FlippityFlapperty · 20/06/2022 21:02

YANBU. I’d transfer immediately. Next time, just say “Great - could you transfer me the money and then I’ll book.” The key being and then.

You need to use their money to pay, so if they don’t pay and ask why you’ve not booked just say in a puzzled voice, “but you’ve not sent me the money to pay for it.” You are kindly offering to BOOK for then not fund their kids and activities from your own pocket until they can be arsed to repay you, the cheeky fuckers.

BTcherokii · 20/06/2022 21:06

Why on earth are you bank rolling people in the first place?
This isn't standard or normal in any of my social circle at work, family, friends, clubs etc.

You say "great send me the money and I'll book it for you if it's there by 3pm on Tuesday, if not you'll need to sort yourself".

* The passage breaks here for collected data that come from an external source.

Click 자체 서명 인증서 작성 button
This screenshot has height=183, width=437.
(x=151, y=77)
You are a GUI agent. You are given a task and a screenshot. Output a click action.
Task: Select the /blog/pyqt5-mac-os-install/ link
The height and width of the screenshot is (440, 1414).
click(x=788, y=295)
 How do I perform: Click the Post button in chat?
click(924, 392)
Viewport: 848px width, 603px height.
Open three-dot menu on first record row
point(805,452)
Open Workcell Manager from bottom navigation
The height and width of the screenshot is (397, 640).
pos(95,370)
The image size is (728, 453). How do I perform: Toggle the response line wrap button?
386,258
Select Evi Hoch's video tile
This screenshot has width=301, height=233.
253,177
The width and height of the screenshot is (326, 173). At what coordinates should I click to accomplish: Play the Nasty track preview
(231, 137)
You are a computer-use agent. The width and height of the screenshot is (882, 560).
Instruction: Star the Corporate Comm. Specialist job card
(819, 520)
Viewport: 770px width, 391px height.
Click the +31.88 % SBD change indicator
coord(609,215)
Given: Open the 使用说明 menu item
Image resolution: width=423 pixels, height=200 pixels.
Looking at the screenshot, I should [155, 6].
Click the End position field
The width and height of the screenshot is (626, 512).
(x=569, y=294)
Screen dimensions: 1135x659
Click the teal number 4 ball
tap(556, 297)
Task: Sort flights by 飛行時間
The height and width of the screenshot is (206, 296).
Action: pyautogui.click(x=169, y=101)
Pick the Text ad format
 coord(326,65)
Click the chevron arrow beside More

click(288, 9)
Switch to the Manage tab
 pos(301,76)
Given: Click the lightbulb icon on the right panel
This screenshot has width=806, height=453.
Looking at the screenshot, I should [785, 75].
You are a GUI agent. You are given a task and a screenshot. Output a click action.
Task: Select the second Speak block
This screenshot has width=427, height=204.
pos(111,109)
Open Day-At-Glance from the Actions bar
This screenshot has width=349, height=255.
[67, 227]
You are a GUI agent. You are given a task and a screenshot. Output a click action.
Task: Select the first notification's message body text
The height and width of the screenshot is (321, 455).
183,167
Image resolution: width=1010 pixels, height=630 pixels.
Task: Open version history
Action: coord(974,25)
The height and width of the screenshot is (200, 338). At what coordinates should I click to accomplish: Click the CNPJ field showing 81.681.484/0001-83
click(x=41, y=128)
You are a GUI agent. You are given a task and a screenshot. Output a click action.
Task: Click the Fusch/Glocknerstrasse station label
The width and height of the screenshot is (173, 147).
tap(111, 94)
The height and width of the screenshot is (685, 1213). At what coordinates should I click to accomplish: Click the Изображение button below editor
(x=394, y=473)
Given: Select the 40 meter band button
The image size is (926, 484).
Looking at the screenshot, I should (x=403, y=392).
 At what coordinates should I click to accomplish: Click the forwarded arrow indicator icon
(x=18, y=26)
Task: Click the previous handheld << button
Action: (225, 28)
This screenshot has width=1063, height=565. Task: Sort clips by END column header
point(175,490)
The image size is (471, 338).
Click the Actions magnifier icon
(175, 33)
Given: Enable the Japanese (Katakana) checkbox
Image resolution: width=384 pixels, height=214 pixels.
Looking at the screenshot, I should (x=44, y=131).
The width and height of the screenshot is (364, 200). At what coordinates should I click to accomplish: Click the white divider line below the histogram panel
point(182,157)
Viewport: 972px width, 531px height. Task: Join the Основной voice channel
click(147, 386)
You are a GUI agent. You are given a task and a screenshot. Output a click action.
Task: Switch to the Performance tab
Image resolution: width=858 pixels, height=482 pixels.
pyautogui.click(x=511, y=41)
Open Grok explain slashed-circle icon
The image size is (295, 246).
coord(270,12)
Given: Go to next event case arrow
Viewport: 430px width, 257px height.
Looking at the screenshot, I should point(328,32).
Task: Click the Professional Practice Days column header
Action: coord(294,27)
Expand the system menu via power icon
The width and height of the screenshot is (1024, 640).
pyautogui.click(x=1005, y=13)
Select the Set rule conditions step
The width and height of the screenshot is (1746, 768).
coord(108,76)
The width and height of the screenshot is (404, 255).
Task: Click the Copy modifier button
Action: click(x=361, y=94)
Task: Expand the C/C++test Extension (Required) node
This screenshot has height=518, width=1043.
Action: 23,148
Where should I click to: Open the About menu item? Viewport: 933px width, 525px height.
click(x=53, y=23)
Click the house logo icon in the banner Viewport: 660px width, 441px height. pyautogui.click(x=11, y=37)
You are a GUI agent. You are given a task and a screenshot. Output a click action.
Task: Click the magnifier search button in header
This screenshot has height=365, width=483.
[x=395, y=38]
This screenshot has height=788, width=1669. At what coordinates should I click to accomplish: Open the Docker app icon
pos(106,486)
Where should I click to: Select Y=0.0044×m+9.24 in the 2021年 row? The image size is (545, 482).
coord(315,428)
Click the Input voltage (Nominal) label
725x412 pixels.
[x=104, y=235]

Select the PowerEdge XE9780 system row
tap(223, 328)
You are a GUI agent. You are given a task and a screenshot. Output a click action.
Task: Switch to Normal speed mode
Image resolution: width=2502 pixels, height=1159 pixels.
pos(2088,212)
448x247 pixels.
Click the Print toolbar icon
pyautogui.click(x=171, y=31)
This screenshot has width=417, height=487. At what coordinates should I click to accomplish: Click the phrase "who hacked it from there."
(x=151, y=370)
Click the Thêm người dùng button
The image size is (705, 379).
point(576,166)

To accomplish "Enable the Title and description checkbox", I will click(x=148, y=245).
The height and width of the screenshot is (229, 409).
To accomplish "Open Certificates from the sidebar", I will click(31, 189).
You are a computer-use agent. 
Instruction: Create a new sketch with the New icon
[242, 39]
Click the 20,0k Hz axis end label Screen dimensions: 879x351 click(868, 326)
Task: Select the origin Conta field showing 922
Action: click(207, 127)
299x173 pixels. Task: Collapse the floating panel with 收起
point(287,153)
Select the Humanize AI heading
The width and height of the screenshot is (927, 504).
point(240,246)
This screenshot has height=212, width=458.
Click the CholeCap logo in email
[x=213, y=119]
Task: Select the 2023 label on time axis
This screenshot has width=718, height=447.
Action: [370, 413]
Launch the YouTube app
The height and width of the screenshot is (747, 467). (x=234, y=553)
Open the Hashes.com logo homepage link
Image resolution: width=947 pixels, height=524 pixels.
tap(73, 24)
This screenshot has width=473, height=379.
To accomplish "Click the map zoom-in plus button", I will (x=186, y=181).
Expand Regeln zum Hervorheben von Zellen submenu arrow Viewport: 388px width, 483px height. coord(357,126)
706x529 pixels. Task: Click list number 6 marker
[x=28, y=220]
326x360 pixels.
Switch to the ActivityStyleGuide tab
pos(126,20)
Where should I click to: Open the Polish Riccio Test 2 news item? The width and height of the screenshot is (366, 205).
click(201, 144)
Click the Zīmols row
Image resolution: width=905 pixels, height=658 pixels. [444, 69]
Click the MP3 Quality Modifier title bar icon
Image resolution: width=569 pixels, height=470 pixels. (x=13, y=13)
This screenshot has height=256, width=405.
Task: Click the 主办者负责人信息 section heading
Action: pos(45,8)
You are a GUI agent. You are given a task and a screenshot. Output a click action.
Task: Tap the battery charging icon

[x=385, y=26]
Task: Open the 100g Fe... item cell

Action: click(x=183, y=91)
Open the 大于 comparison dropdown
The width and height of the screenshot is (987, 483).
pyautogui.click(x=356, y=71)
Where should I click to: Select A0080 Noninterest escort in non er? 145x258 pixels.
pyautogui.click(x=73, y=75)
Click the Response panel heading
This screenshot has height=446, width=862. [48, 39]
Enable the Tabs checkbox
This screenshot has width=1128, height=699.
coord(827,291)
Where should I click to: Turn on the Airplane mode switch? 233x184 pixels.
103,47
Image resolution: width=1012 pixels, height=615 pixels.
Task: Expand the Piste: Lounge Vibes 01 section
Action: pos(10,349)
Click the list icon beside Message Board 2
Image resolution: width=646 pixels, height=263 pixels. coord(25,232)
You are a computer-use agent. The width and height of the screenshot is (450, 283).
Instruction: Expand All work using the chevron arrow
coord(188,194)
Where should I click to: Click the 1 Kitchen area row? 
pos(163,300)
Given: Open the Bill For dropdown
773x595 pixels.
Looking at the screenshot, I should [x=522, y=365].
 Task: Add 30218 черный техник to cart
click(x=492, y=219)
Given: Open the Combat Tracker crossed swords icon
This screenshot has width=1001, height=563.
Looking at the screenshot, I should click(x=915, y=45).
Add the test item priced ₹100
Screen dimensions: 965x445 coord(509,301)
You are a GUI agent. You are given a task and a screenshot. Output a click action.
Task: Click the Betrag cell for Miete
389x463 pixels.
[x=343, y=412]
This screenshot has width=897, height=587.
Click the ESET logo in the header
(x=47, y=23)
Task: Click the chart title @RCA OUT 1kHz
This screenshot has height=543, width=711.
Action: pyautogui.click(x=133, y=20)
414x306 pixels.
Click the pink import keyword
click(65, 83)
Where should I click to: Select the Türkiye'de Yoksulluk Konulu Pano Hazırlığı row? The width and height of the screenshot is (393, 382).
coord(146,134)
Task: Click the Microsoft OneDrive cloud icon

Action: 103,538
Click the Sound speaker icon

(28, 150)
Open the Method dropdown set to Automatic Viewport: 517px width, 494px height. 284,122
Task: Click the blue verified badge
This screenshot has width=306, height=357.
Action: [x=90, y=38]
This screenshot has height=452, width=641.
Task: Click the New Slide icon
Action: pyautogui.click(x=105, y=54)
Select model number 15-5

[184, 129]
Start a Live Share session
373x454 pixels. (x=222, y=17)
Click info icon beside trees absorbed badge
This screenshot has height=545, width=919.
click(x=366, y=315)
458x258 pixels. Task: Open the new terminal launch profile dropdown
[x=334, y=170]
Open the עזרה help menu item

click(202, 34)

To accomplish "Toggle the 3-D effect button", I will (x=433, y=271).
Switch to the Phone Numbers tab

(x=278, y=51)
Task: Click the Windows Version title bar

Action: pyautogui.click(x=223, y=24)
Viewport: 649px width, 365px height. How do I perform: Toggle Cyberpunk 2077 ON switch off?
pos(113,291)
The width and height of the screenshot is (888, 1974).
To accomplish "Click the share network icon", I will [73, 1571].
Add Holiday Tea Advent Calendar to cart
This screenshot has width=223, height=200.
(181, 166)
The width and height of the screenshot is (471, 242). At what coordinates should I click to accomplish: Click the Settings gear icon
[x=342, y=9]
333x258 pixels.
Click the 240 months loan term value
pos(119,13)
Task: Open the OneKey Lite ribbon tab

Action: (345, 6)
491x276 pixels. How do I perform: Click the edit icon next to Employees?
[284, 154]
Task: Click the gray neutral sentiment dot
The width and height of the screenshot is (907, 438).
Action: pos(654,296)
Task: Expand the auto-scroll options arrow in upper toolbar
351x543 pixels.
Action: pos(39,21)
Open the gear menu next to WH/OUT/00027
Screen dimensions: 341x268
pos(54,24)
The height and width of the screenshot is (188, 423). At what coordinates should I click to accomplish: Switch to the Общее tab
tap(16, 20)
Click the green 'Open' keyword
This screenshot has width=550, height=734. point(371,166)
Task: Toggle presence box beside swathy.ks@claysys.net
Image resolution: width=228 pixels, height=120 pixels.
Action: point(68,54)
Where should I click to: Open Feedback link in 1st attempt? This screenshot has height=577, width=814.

Is it possible that people think you don't care about the money since you're being so blasé about it to begin with? Either that or you know a lot of piss takers.

Stop doing it basically.

StrangerTides13 · 20/06/2022 21:13

If I pay for something for someone else's kid, through my own choice, I don't expect the money back. If someone asks me to book something for their kid, I'll get the money in advance.

Also if I owe someone money I'll pay it asap but have an awful memory so will ask them to remind me if I haven't done it by such a time.

Rainbowqueeen · 20/06/2022 21:20

There’s no reason why they can’t transfer you the money at the same time as you have the initial conversation agreeing to book for them. Ask for it at that point and don’t book for them without it.

For the people who owe you money send a message saying hey just a reminder about that money you owe me, please pay it by 8pm tonight. Thanks. A deadline can make people stop thinking they will do it later and never getting to it

zingally · 20/06/2022 21:22

Lesson learnt. Stop booking things for other people's kids.

buckeejit · 20/06/2022 21:35

Just send a text with your bank details & ask them to pay the money in asap please.

Keepyoursarcasmtoyourself · 20/06/2022 21:42

This doesn't happen to me, thank god as I would find it very difficult to ask for the money.